AIM OF THE TASK: Count the lines of the items below that contain the string "attribute", and reply with the number alone.

Element lookup records:
** BEGIN **

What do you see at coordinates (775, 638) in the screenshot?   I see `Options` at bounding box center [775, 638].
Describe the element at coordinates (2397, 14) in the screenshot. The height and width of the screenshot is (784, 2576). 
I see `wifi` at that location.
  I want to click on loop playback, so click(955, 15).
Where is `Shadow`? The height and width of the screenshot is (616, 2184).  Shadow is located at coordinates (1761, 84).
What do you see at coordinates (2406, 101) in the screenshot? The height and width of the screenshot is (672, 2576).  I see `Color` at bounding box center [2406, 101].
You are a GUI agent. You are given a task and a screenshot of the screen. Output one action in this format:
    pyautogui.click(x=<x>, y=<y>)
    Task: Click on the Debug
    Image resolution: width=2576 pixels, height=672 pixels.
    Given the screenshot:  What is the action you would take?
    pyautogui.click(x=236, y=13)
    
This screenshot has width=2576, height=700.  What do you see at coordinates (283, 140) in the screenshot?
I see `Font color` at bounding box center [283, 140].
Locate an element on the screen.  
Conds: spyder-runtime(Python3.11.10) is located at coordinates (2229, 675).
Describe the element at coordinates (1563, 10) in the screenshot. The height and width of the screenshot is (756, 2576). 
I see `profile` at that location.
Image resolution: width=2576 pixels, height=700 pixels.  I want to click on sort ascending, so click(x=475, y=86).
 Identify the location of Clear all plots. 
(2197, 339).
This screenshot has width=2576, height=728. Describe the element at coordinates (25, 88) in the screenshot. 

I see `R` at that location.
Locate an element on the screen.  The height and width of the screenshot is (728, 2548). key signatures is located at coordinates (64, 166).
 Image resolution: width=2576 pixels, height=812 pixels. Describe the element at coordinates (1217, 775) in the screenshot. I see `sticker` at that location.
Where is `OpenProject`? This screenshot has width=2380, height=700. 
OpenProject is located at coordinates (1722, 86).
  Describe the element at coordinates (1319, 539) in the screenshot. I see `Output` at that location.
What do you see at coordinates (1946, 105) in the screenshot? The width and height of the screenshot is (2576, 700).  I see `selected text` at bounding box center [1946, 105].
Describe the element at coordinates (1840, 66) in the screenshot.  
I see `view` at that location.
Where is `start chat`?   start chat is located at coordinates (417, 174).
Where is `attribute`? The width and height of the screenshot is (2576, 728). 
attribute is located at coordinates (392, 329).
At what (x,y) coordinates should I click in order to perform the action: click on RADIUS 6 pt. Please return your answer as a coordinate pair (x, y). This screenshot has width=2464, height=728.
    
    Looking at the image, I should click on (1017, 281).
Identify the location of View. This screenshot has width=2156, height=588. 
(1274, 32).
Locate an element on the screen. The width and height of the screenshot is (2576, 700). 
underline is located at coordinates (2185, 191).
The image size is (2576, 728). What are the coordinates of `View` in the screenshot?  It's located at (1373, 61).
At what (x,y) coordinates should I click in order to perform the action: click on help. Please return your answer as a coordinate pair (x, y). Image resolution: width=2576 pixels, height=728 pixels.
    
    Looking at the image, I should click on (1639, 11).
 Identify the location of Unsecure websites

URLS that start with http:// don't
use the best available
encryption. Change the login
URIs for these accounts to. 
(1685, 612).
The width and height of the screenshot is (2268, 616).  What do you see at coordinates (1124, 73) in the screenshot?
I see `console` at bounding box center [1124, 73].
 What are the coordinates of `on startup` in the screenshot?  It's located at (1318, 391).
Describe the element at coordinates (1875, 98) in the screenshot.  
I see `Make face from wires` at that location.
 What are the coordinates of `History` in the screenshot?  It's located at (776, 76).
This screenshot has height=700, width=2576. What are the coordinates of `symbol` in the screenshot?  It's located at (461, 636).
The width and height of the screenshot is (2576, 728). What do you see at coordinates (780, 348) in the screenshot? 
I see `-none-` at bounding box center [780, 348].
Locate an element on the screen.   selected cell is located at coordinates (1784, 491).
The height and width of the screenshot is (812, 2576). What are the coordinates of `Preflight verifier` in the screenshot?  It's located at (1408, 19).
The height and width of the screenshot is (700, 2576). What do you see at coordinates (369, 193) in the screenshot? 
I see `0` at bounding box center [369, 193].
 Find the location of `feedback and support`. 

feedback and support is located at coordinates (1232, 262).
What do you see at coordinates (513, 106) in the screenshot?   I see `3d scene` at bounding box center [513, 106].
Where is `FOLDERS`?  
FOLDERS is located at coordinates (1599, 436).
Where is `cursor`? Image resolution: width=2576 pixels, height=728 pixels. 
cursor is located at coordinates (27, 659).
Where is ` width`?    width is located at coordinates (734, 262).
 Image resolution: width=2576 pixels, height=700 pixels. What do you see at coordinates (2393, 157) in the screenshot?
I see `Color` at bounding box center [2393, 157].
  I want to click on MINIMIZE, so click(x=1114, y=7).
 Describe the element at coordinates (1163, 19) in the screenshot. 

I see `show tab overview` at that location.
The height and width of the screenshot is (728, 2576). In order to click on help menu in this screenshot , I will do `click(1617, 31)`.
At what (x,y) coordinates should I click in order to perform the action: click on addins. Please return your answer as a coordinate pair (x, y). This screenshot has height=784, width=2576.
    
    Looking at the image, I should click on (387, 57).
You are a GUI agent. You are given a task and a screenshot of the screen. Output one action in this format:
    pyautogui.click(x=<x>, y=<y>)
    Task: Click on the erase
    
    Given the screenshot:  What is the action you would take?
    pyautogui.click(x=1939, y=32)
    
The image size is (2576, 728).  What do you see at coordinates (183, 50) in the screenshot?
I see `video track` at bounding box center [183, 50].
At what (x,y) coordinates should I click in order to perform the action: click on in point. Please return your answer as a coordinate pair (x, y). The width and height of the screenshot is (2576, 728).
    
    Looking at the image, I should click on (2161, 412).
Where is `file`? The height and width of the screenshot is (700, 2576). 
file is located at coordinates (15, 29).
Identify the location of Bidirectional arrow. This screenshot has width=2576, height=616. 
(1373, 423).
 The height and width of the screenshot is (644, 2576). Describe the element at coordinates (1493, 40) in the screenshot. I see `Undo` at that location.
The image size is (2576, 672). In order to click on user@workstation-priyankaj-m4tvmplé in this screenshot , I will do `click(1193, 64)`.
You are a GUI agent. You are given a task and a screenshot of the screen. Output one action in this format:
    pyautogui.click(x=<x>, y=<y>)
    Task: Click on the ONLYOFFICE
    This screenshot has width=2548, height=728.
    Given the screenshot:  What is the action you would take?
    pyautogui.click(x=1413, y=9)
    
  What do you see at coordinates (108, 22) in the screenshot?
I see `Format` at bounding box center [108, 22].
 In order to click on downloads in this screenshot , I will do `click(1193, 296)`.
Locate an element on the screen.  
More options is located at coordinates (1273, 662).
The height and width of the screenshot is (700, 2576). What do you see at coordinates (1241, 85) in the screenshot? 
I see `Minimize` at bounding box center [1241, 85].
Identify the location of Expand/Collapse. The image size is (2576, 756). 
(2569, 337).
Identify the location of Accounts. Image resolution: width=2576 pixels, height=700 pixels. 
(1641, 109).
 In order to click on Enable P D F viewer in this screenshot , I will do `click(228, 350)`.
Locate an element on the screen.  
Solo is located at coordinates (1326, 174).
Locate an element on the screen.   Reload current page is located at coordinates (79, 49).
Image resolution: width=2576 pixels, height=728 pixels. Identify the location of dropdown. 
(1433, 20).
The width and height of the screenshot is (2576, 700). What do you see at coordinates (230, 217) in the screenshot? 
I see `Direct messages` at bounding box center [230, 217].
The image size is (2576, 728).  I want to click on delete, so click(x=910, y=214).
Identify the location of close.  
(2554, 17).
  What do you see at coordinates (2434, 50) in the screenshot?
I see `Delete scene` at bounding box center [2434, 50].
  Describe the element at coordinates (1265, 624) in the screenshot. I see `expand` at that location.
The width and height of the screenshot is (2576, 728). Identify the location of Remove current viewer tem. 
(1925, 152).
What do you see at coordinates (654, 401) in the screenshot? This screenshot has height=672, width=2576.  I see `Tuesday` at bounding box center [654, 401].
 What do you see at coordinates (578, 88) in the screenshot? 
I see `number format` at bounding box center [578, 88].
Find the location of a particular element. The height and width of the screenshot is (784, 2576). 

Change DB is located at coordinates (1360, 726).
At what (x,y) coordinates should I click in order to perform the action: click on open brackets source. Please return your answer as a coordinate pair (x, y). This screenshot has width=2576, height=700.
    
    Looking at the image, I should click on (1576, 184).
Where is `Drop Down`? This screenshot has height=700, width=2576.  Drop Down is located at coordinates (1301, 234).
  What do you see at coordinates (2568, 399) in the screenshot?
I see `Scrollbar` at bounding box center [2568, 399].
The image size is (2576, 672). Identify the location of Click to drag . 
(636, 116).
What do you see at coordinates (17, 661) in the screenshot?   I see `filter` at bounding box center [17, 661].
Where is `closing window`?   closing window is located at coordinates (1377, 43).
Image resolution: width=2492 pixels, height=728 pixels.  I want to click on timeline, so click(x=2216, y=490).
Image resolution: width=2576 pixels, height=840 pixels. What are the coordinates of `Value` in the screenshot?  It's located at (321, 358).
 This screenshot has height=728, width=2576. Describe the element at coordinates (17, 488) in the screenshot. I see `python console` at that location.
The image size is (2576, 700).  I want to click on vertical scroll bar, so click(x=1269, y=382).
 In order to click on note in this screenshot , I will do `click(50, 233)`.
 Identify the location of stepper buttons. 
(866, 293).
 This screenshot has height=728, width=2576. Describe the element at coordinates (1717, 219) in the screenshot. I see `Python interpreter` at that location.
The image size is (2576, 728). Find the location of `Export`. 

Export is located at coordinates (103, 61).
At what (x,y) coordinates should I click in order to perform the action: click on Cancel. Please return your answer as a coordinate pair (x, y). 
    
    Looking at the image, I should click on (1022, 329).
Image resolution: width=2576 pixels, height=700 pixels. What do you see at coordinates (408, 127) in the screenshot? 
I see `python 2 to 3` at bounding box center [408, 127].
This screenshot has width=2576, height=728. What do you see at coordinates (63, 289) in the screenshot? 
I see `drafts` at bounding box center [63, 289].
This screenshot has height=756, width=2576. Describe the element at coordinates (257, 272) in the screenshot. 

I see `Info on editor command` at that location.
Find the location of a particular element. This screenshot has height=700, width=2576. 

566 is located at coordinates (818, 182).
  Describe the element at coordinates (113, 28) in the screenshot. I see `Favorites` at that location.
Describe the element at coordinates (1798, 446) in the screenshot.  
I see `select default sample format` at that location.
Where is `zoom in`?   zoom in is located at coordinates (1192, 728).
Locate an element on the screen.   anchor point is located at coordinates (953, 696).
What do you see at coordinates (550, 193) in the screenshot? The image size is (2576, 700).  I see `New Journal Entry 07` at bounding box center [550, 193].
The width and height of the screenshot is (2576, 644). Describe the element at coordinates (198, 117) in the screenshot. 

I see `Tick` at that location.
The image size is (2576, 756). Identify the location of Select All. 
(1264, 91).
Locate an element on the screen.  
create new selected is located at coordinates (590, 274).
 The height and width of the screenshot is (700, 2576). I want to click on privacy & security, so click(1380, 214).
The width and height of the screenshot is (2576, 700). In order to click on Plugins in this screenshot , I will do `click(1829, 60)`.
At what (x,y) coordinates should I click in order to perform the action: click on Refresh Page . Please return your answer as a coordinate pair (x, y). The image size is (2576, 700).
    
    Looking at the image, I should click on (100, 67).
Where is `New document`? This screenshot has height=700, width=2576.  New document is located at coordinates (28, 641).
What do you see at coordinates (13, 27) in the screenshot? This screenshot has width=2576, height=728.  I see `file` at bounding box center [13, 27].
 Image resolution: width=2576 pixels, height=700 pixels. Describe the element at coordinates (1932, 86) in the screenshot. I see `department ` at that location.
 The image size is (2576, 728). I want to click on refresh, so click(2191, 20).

** END **

ANSWER TO THE EXERCISE: 2